Collection entries:
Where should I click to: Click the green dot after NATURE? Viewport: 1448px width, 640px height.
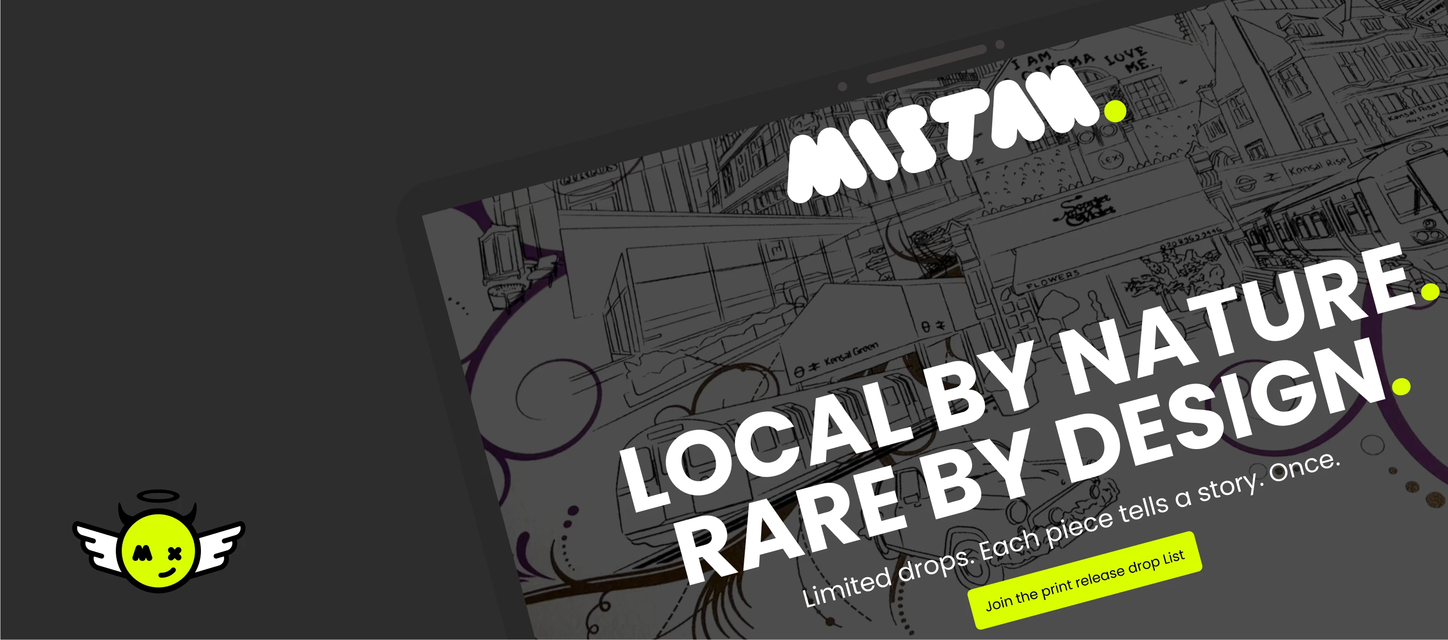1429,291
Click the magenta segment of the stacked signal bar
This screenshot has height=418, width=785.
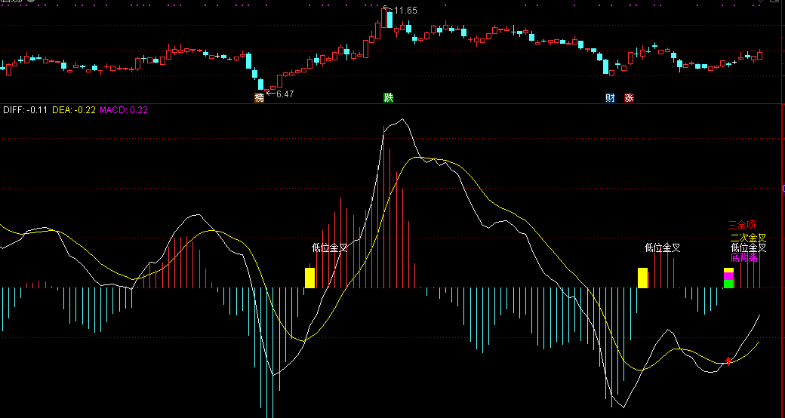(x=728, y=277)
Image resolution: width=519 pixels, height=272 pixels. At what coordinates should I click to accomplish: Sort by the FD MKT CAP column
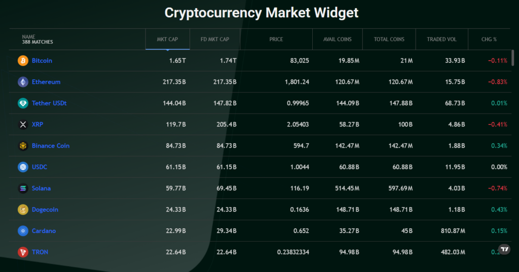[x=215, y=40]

◆ Exercise goal: Please transcribe exactly the lines from the one containing "Image resolution: width=519" through the final line of the data, including both, and nothing else. Pictures are to be left out.

◆ Reply:
Image resolution: width=519 pixels, height=272 pixels. At what coordinates should I click to accomplish: Sort by the FD MKT CAP column
[x=215, y=40]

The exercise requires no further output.